What sort of body of water (lake, stream, inlet- none of these are the answer, just examples!) stands before the house, creating an illusion that there are two unsettlingly horrible houses as the House of Usher is reflected.
The answer is- A tarn.
The tarn plays a fairly significant part in The Fall, as well…
As the narrator of Poe’s The Fall of the House of Usher, enters the house, he meets an unsavory seeming character on the stairs. What is the profession of this cunning fellow?
The answer is- A physician (or doctor)
The doctor(s) are also a large part of The Fall, and a big part of Madeline's life.
What season of year did Poe's The Fall of the House of Usher take place?
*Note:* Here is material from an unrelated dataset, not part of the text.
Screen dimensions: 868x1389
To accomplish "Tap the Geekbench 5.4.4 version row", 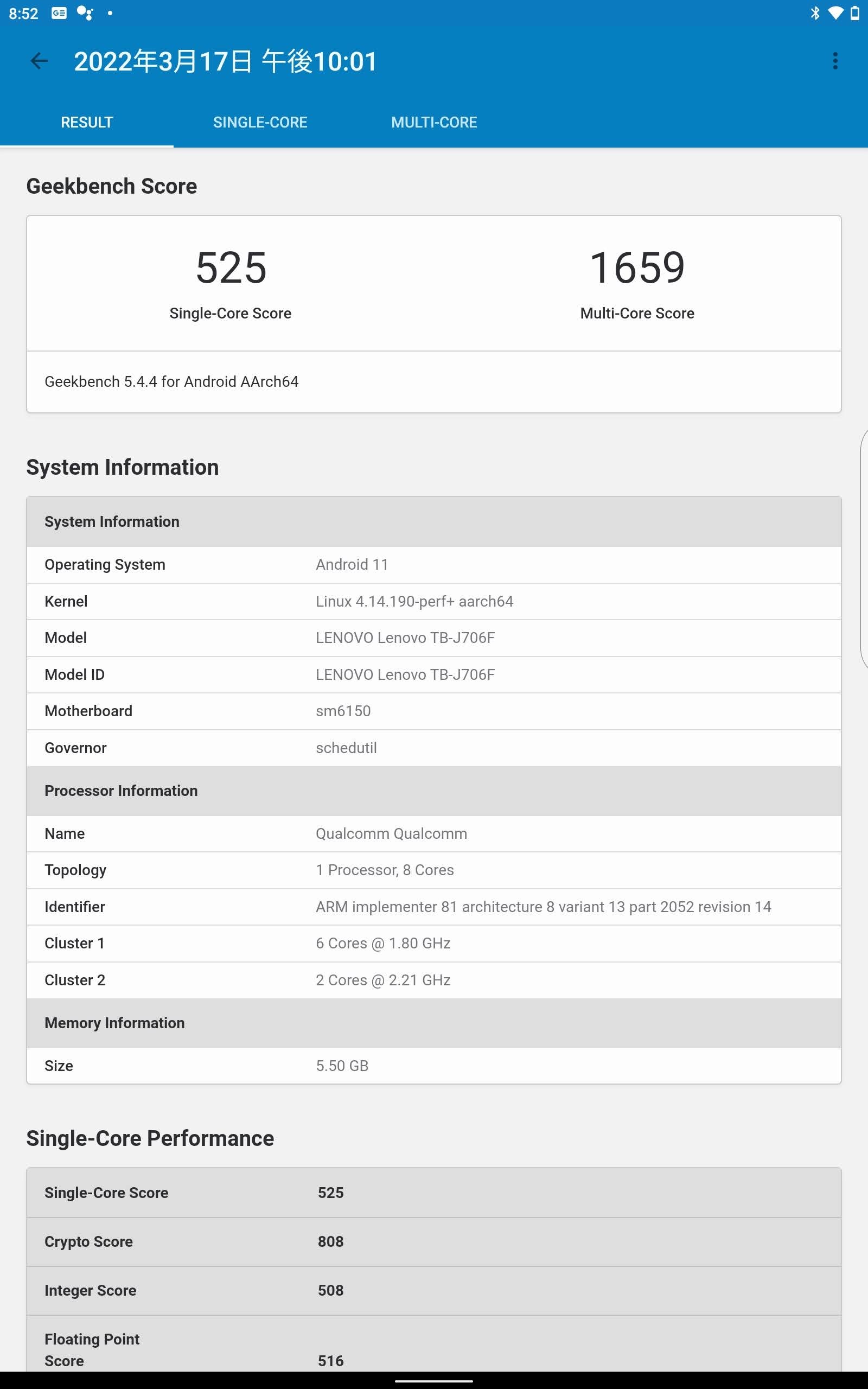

The answer is- autumn (or fall :))
To what body part does the narrator of Poe's The Fall of the House of Usher compare the windows at the front of the house?
The answer is - eyes
In Poe's story, what fact does the narrator only learn upon the burial of Madeline Usher?
The answer is- that they were twins.
At the end of Poe’s The Fall of the House of Usher, the narrator is reading a story to calm Roderick. What is the name of that story?